“Here’s a crude generalization: after the sixties, intellect and patriotism went separate ways, to the detriment of both. This mutual hostility made intellectuals less responsible and soldiers less thoughtful,” writes George Packer at The New Yorker’s Interesting Times blog.
“The wars in Iraq and Afghanistan have begun to close the divide. I think the reasons are these: first, September 11th made military service more attractive to the kind of college students who used to find it unthinkable … Second, the nature of these wars demands a soldier who is more than an artilleryman with an engineering degree. … The soldiers whose reputations have been made and not destroyed in Iraq — General David Petraeus, Colonel H. R. McMaster, Lieutenant Colonel John Nagl — have doctorates in the humanities.“
Hmm, I think we can agree that this is a promising development. But is the observation true?
The latest kerfuffle in the blogosphere involves a diary posting by one “liquidman” at Daily Kos titled “KILLITARY: How America’s Armed Forces Create Serial Killers and Mass Murderers” that was apparently quickly taken down from the site (you can see a Google cache of it here).
Predictably, conservatives were outraged. Ace of Spades points out that “given the millions upon millions upon millions of young (and not so young) men who’ve served in the military in the past 50 years, it’s hardly surprising to find serial killers among them. And drug dealers. And hit men. And rapists. And gentleman cat-burglar jewel-thieves, even.”

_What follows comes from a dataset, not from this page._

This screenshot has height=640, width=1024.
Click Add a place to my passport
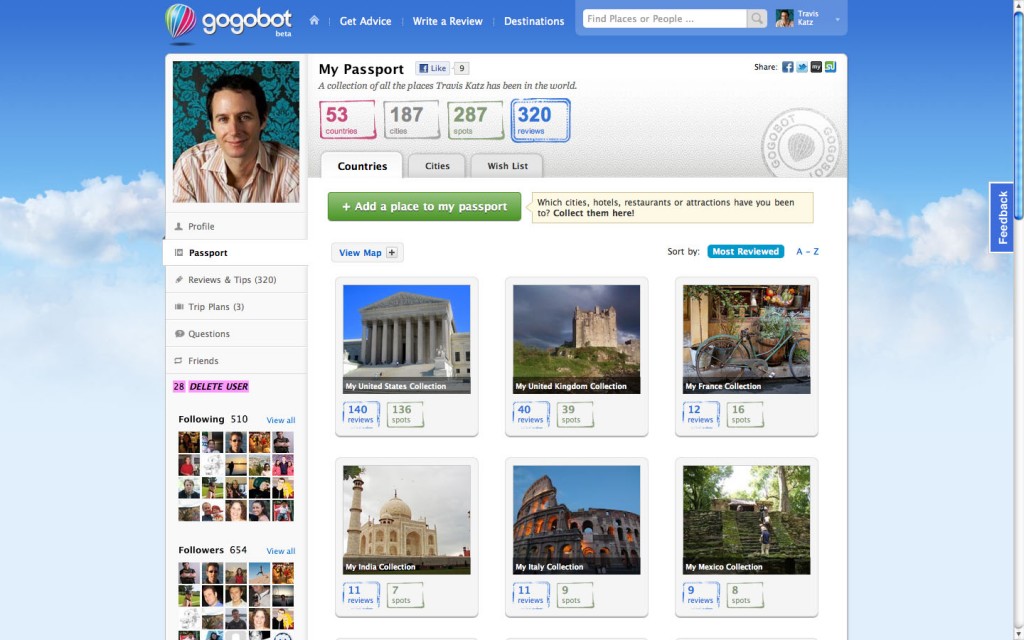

But so too were many of the left, like Kyle E. Moore, a Vietnam veteran. “For us to drop the fiction of supporting the troops, it has to be fiction first, which wasn’t true, right?” he asks. “I got a pretty unassailable record on supporting the troops because I think it’s the right thing to do. They’re doing their job, and doing it honorably and admirably and making the best of one severely screwed up situation … And the rapid deletion of the post obviously was a result of Kos not wanting anyone [peeking] up his skirt and finding the little anti-troop monster there.”
Still, argues Moore, for the right to take one tendentious diary posting on Kos and using it “to call into question Kos’ integrity, and then by association, all of us on the left,” seems more than a bit overblown.
All in all, there seems to be a stunning amount of mutual understanding here, so perhaps Packer is on to something. Let’s see if the new tolerance holds up through a much larger storm brewing on that front: The New Republic’s shocking series of Baghdad dispatches [$], by a soldier writing under the name Scott Thomas, that the Pentagon and scores of right-wing bloggers insist are a left-wing smear campaign.
“Self-hate, in the Jewish context, is assailed by traditionalists, quantified by sociologists, catalogued by hobbyists, ribbed by comedians, feared by parents,” writes Bradley Burston at Haaretz.com. “It is also underrated.”
No, Burston isn’t channeling Woody Allen he feels that “the Jew who is viciously critical of matters Jewish - or for whom Jewishness and Israel are sources of shame - may shed light on issues we may wrongly choose to ignore or accept” and that Muslims to learn from their old enemies’ navel-gazing ways: “It may be argued that an element of self-hate could benefit the contemporary Muslim world no less. The sense of moral superiority and ultimate entitlement is strong within Islam as well. This has proven no healthier for Muslims than it has for Jews.”